Ancora più complesso è il trattamento del dolore associato all’endometriosi. Opzioni farmacologiche come i FANS (Farmaci Antinfiammatori Non Steroidei), non sono esenti da effetti collaterali significativi, specialmente se utilizzati in modo cronico. Questi effetti collaterali includono danni alla mucosa gastrointestinale, tossicità epatica e renale e alterazioni del microbiota intestinale, che a loro volta possono influire sul sistema immunitario e sulla motilità intestinale. Infine, il trattamento con analgesici oppiacei è stato considerato, ma con risultati limitati. In confronto, i cannabinoidi sembrano avere un effetto analgesico più promettente, in particolare nel dolore neuropatico, grazie alla loro azione sui recettori cannabinoidi presenti nelle fibre nervose afferenti.

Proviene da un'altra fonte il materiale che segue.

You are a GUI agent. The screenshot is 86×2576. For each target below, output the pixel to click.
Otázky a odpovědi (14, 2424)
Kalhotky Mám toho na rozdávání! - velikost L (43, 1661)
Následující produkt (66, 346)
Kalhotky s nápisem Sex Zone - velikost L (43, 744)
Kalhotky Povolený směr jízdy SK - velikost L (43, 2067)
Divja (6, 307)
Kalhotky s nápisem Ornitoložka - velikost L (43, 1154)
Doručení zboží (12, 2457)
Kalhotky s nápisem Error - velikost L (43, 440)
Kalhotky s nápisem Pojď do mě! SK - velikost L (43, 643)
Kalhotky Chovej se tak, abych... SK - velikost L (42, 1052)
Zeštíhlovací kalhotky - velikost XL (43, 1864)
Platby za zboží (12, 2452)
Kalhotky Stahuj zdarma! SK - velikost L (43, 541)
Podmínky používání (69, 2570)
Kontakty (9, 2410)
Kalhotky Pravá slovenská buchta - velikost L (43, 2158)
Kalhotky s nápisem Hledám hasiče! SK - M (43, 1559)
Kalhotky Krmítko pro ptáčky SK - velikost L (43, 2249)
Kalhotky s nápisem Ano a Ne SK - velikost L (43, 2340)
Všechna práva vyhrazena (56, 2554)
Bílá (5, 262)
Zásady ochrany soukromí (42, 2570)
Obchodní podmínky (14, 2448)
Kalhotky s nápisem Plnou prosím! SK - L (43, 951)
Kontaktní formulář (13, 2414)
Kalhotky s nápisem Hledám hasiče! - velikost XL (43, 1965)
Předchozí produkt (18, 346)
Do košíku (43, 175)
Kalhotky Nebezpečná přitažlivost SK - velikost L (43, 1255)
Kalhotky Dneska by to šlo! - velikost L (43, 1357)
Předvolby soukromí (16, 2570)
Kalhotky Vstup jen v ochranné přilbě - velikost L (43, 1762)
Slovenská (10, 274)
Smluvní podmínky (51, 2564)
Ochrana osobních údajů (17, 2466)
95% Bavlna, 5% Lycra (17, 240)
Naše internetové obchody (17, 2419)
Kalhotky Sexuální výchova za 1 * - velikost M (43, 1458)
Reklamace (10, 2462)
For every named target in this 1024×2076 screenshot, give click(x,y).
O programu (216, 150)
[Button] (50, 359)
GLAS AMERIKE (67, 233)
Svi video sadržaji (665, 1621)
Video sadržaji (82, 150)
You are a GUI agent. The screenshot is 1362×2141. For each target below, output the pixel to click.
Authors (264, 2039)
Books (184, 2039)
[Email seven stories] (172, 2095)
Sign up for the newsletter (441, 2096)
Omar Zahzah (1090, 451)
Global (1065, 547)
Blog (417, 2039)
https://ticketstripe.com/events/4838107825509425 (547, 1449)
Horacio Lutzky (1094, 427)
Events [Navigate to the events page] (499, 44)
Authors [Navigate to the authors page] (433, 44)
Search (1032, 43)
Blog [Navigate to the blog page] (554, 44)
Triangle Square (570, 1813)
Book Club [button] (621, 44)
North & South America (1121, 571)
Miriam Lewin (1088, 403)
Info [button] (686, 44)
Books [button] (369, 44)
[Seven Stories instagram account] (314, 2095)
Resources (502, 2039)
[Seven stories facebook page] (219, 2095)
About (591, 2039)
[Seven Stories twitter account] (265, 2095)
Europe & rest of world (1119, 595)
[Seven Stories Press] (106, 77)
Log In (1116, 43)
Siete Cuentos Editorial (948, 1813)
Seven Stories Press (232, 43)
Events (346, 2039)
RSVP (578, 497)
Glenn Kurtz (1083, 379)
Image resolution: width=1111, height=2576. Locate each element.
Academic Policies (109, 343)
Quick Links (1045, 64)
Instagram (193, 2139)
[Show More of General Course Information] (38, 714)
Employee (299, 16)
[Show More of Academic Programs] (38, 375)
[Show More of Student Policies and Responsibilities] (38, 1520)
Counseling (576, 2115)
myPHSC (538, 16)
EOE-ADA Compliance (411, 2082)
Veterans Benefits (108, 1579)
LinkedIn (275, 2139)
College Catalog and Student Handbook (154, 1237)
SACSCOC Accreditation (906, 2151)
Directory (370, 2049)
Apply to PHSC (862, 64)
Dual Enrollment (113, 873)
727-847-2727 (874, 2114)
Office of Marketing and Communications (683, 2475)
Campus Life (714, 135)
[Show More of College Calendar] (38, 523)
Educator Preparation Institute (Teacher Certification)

Questo evidenzia come il trattamento del dolore in questa patologia sia una questione complessa, che richiede approcci mirati e personalizzati. A questo riguardo sono state proposte anche strategie utili a modulare il sistema endocannabinoide che risente, oltre che dell’attività fisica ed alimentazione equilibrata, anche dell’assunzione di integratori specifici, terapie come l’agopuntura, osteopatia, meditazione e gestione dello stress. Attraverso tecniche di rilassamento, mindfulness, terapia cognitivo-comportamentale o attività ricreative è possibile ridurre infiammazione e reazioni emotive negative ottenendo importanti risultati.

Oggi esistono integratori in commercio dedicati al trattamento delle neuropatie, tra essi la Palmitoil-Etanol-Amide (PEA) analogo dell’anandamide (endocannabinoide naturale) che mostra diverse funzioni: inibisce la degranulazione dei mastociti e l’attivazione della microglia modulando sia la neuroinfiammazione che il dolore nocicettivo.

La Transpolidatina, precursore del resveratrolo ha forte azione anti-angiogenica e anti-infiammatoria.

La chirurgia rappresenta un’importante opzione terapeutica ma non è priva di limiti e svantaggi. Nonostante possa essere risolutiva in alcuni casi, comporta un alto rischio di recidiva (40-50% entro cinque anni), e l’asportazione delle lesioni ovariche può ridurre la riserva follicolare, influenzando negativamente la fertilità.

Queste osservazioni sottolineano che la gestione dell’endometriosi è ancora in fase di ricerca, e che le terapie disponibili sono più orientate al controllo dei sintomi piuttosto che alla cura definitiva della malattia. Allargare il nostro intervento modificando lo stile di vita, riducendo l’infiammazione, modulando il microbiota sono strategie oggi necessarie per dare un supporto e una qualità di vita migliore alle donne che presentano questa patologia.